John Robinson of Graham Crackers Comics saw the comment from Steve Bennett of Dark Star Books (see 'Steve Bennett of Dark Star Books on Comic Formats') on the death of the pamphlet format for comics, and strongly disagrees:


After reading Steve Bennett's comments on the death of pamphlet, I had to make some of my own comments.  


To begin with, I couldn't disagree more.  Steve's making the mistake of looking at these phenomenal sales from Shonen Jump and only viewing one aspect of that item as being the result of the sales (and the wrong aspect at that).  'Hey Shonen Jump sells 1/2 a million copies, it must be because of its format'.  Wrong.  Shonen Jump has Yu-Gi-Oh!, kids want Yu-Gi-Oh!, Moms don't know what the heck they're buying and simply say 'Does this have Yu-Gi-Oh!?' and snatch it up for their kids.   Remember when Pokemon was being reported by VIZ as the #1 comic being sold?  Was it because people loved the small pamphlet format four years ago and now suddenly shun it?  Maybe it was because the stories were brilliant and the artwork just outshined everything else on the stands? 


No, it was because kids wanted anything with the word Pokemon on it.  Steve's just drawing the wrong conclusions here.


If anything over the last 21 years in business, the one constant I can always count on is that anthologies will suck wind in sales figures over a very short time.  People don't want 64 pages or 100 page of comic material that only contains about 22 pages that they care about (or less).  Can you name a successful long running anthology title that's worked in the U.S.?  All long term successful titles tend to feature one main character, (Batman, Superman, Spider-Man, etc.) thus most customers can expect to get what they're paying for month after month, unlike with the anthology format.  Even fan favorite author Alan Moore couldn't get it to work with his Tomorrow Stories book as most customers complained they only enjoyed one or two characters, five or 10 pages of the book, and didn't feel they were getting their money's worth.


The pamphlet is what keeps the trade industry going.  You can't have one without the other at this point.  DC wisely picks out their most outstanding pamphlets and turns them into trade, whereas Marvel, sadly.  Simply cranks it out in trade format for the sake of it existing, which if anything will only help to once again destroy the trade industry.  The same thing occurred in the 80's when the graphic novel format was hot, Marvel and even DC to a lesser extent started to crank out anything that hit their desks in that format, whether it warranted it or not.  Eventually destroying the format all together.  I only hope Marvel wises up soon and backs off on this instant releases of trades that weren't particularly good reads the first time around to begin with.
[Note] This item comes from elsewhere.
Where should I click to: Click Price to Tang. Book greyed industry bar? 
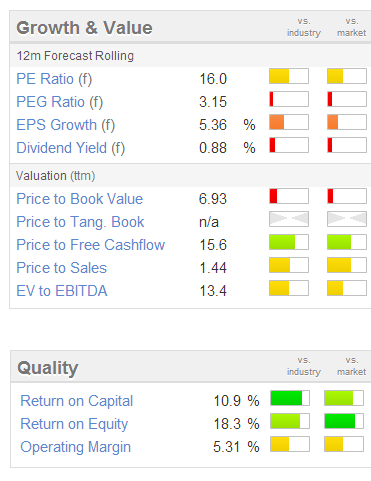pos(289,219)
And thank god Marvel is not jamming 1602 #5 in a serial format wedged between Spider-Girl #61 and Sentinel #13.  The handful of fans that would enjoy the bonus books for the smaller price increase would be far outnumbered by the irate fans who felt they were spending more money for something they don't want to begin with.  As it stands if a Neil Gaiman fan wants to read 1602 he can buy and read just that. 


You can't look to formats to save your industry.  It's the content that's causing the sales, or more specifically in this case the character (Yu-Gi-Oh!).